Though visitors to the College this weekend will no doubt be impressed by the newly renovated Walker Art Museum and the exhibits inside, most of the art pieces that Bowdoin owns are not visible to the eye; they are housed in a secure storage vault underground.
The museum's entire collection consists of more than 15,000 works of art, but according to museum Registrar Laura Latman, the museum displays only a few hundred pieces at one time. The remainder of the art is kept in a storage facility, located in an underground room between the museum and the Visual Arts Center (VAC).
Though the space between the VAC and the museum formerly linked the two buildings, it has been redesigned and reconfigured along with the rest of the museum.
"We basically have everything stored in this one room now," said Latman. "It was an opportunity to really condense and organize things."

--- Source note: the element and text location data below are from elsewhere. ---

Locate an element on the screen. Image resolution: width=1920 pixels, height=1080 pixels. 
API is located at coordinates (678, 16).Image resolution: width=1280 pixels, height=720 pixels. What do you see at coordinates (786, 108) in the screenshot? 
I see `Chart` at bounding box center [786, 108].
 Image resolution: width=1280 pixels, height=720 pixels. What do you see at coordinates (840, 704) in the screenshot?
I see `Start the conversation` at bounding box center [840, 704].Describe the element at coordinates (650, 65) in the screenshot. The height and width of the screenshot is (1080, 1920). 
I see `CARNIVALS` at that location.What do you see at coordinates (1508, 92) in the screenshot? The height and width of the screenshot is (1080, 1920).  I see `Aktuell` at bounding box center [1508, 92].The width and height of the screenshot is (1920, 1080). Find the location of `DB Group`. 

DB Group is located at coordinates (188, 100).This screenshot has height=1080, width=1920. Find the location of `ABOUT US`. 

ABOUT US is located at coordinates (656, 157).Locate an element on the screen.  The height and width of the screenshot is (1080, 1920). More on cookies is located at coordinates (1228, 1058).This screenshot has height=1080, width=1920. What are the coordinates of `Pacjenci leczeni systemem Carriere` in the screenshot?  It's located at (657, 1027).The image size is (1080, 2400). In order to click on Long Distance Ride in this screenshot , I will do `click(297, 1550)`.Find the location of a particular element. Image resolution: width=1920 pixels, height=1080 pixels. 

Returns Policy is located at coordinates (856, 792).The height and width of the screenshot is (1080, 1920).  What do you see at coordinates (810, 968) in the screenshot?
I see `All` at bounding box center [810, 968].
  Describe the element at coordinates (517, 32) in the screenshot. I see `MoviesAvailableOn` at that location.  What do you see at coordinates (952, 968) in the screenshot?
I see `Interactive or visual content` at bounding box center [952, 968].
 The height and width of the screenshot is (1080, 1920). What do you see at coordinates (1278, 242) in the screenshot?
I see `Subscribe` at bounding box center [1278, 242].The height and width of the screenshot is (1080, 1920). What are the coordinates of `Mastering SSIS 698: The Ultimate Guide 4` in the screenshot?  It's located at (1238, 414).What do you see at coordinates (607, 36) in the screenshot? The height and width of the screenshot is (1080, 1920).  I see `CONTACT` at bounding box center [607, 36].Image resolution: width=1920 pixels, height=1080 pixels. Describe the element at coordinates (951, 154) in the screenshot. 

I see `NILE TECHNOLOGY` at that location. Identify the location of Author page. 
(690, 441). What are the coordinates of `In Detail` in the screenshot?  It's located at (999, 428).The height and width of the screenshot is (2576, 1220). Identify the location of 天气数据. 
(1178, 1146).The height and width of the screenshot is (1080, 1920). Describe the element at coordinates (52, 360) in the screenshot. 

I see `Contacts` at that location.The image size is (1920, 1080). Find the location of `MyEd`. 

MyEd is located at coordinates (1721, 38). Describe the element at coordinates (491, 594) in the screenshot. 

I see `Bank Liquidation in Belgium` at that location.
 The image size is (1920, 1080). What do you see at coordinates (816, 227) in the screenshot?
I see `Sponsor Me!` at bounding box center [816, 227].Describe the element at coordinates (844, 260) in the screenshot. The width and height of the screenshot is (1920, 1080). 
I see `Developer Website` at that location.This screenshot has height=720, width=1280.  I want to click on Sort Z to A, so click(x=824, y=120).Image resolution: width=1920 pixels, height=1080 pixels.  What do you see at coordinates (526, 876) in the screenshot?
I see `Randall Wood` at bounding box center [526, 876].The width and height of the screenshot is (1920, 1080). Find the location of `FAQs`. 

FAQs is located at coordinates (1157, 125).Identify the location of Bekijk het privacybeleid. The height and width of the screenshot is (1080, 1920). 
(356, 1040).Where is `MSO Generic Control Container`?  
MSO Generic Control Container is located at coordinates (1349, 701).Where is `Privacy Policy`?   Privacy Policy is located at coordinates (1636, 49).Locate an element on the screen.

In years past, the museum stored the art that was not on display in four different areas around the museum. One space was for paintings, another for three-dimensional objects, another for works on paper (including photos, prints, and drawings), and the last space was for furniture.
Only the room for works on paper was climate-controlled, and even so, the room only controlled temperature, not humidity. This situation, according to Latman, was far from ideal.
In addition to controlling for both temperature and humidity, the new facility uses space very efficiently. Cabinets are tracked on wheels, which allows them to fit snugly together, as well as roll apart for access (similar to the shelves in the basement of the Hawthorne-Longfellow Library). Flat pieces are stored in flat files, and three-dimensional objects are tucked neatly into drawers. The interiors of the drawers are custom-made and shaped to hold each individual piece perfectly in place.
According to Latman, locating pieces is now much easier than before.
"One of the nice things is that we've organized it so well now that everything has its own home," she said.
For instance, in the past, certain objects like coins were put in boxes.
"You wouldn't know if something was missing unless you went looking for it," said Latman.
With the new system it is immediately clear if something is missing because of the empty space in the drawer.
"It's much more user-friendly," she said.
Also more user-friendly is the new receiving area, equipped with a huge elevator that holds up to 12,000 lbs. of freight. Such an efficient elevator, according to Latman, has made transporting pieces into the museum much more manageable than in the past.
"It could take us three hours to unload an entire truck," said Latman. "Now, we can empty an entire truck in 20 minutes."
Transporting the art back into the museum after the renovations was much faster than shipping the art out, thanks to the new level of efficiency and organization in storage.
"It took us almost five months to pack and ship the collection off-site, and took us about a month and a half to ship everything back," said Latman.
When the collection arrived back at the museum from its out-of-state holding location, the storage drawers had already been set up, and the pieces could be put away immediately.
"Everything was just able to go from the truck into the storage and out of the packing boxes, into the new location," said Latman.
Though the storage facility is currently packed with thousands of works of art, there is still room for more.
"Not only do we have everything in one place, there is definitely room for growth," said Latman.
The College acquires new pieces every year: 41 new pieces were acquired in 2006, 97 in 2005, and 62 in 2004.
Though there is a rumor that, years ago, students were able to borrow art pieces from the storage vault for their rooms, Latman said that she doubts that the museum would have loaned out pieces that were especially valuable, if at all.
"There are posters in the collection. It's possible that, an eternity ago, that might have happened," she said. "As far as actual works of art, I doubt that."
Though students cannot request art from storage for their rooms, professors can request art to be pulled out of storage for their classes. Andrew W. Mellon Curatorial Intern Diana Tuite, who coordinates the classroom collection, said that these requests are "starting to gain momentum."